▸ Aufgabe
Erkläre anhand des Auszugs zu Walters und Jesses Drogengeschäft, warum Walter Jesse bittet, sich um die Sache mit dem Überfall auf Skinny Pete zu kümmern.

▸ Auszug
= = = =

Jesses Wille geschehe, und so lädt er seine drei Kumpels, Badger, Skinny Pete und Combo, in seine neue Wohnung ein und verwöhnt sie mit kleinen Laugenbrezeln und Cola (man bekommt bei dieser neckischen Einstellung fast den Eindruck, als würde er eine Tupper-Party abhalten), während er ihnen seine Geschäftsidee unterbreitet. Diese fußt im Endeffekt darauf, dass die drei den Stoff verticken und dafür ein Fünftel behalten dürfen und den Rest an Jesse weitergeben, der diesen wiederum mit Walter teilt. Es kommt, wie es angesichts der offen zur Schau gestellten Unzuverlässigkeit der drei kommen muss, und Skinny Pete wird bei einem Deal von einem Junkie-Pärchen überfallen und verliert sein Geld.

Walter bekommt von dem Vorfall Wind, als Jesse ihm dessen Anteil gibt, da 1.000 $ von Skinny Pete fehlen, und ist alles andere als begeistert. Der zweite große Streit um die grundsätzliche Ausrichtung des gemeinsamen Drogengeschäfts ist daher entbrannt und diesmal ist Walter nicht bereit, klein bei zu geben. Im Gegenteil, er beharrt auf aggressivste Art und Weise auf seinem Standpunkt, dass jegliche Form von "breakage", wie es Jesse ausdrückt und mit Gepflogenheiten in Supermärkten vergleicht, inakzeptabel ist. Während sich sowohl Jesse als auch die Zuschauer fragen, was an einem Reingewinn von 15.000 $ pro Tag ohne großes persönliches Risiko eigentlich so schlecht ist, begibt sich Walter charakterlich immer mehr in die Nähe von Tuco, insbesondere als er offen anspricht, dass es so einen Verlust bei jemandem wie Tuco nie gegeben hätte. Sie dürfen keine Schwäche zeigen und müssen sich auf der Straße eine Reputation aufbauen, die sich aus Furchtlosigkeit und Härte speist. Mit diesem Gedanken im Hinterkopf bittet Walter Jesse darum, sich um die Sache zu kümmern – was in Anbetracht der Tatsache, dass Walter Jesse dabei eine Waffe gibt, keinerlei Fragen offen lässt.

= = = =

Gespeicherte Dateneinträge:

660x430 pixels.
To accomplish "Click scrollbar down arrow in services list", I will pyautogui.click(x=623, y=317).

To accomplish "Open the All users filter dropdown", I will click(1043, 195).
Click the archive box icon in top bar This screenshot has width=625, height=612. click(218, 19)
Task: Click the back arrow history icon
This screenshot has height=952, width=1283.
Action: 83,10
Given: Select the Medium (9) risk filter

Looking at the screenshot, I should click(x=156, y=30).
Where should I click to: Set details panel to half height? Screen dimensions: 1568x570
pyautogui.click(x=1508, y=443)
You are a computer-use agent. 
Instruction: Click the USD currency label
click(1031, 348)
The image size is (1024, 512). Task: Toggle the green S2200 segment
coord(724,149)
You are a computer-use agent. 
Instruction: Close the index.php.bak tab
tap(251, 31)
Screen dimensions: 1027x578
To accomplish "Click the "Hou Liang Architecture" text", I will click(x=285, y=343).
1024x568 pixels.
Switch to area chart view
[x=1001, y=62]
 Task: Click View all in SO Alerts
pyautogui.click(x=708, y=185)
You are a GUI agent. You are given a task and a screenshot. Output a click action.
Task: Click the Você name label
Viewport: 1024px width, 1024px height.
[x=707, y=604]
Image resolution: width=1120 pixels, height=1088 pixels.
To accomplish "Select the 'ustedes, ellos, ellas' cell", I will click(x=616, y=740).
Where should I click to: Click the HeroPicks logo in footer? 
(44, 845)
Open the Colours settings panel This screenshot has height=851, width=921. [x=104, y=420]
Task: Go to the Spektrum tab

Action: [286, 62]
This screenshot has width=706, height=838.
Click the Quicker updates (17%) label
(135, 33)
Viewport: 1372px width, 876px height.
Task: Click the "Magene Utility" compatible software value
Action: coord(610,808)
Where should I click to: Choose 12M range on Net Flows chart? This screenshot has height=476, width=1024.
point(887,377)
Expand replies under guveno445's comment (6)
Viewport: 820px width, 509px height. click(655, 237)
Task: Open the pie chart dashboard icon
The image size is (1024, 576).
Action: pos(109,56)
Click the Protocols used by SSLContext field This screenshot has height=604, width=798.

= = = =

▸ Lösung
Walter ist der Ansicht, dass sie keine Schwäche zeigen dürfen. Sie müssen sich auf der Straße einen Ruf aufbauen, der auf Furchtlosigkeit und Härte beruht. Mit diesem Gedanken bittet er Jesse, die Sache zu regeln, nachdem Skinny Pete bei dem Überfall 1.000 $ verloren hat.